Sobre Um Machismo

Eis o que somos, "Homens", com "H" maiúsculo, para dar bastante ênfase, ou nos disseram que assim fomos denominados. Agradeçam a Nietzsche o "übermensch", que é quando esse conceito "homem" cairá por terra, ou nas palavras proféticas de Foucault, a morte do homem.

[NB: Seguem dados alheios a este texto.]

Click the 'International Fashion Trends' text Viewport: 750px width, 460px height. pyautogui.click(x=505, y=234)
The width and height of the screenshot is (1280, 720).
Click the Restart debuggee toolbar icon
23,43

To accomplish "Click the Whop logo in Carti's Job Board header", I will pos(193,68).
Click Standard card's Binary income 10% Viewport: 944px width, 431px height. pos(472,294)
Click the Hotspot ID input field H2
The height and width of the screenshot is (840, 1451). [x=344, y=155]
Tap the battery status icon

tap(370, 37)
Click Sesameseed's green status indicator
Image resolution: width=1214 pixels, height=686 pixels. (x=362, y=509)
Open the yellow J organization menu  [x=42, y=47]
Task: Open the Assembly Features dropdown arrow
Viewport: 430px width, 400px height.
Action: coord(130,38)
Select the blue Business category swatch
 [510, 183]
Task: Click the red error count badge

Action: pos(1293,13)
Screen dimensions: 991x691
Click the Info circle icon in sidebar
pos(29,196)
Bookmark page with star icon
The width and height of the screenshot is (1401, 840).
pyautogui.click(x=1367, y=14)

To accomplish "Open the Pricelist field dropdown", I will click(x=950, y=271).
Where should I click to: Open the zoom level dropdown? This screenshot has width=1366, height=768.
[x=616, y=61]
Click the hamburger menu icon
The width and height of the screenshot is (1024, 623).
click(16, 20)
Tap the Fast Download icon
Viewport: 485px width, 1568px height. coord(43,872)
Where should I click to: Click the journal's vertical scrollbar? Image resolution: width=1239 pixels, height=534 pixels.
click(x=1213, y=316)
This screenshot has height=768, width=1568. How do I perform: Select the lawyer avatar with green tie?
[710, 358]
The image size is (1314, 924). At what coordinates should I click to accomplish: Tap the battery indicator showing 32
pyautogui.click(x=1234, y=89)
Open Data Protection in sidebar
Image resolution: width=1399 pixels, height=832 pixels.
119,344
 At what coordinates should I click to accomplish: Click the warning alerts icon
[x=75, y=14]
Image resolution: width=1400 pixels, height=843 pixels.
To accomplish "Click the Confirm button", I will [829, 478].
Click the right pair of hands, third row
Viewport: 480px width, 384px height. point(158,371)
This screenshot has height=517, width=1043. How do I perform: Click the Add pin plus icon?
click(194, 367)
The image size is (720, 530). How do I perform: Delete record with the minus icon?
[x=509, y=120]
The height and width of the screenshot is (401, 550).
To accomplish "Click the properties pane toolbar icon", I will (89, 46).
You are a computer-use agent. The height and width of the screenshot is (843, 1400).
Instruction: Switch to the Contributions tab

Mas abriram os portais e as mulheres emergiram, observando a importância do gênero, nas sábias palavras de Simone de Beauvoir, o "segundo sexo". Diante de tais constatações, neste breve ensaio, pretendo expor uma peculiaridade de nossa contemporaneidade, que não é recente, mas se faz perdurar.

Não temos dúvida de ainda existir um certo "imperialismo machista" nessa sociedade fálica, basta observar as religiões mais populares, que predominam e evocam o simbolismo do "macho", com um deus paternalista e uma figura feminina submissa, como bem lembrou Paul Veyne, feminino que vem do latim "feminimus" e significa fé menor, daí a própria designação que já inferioriza.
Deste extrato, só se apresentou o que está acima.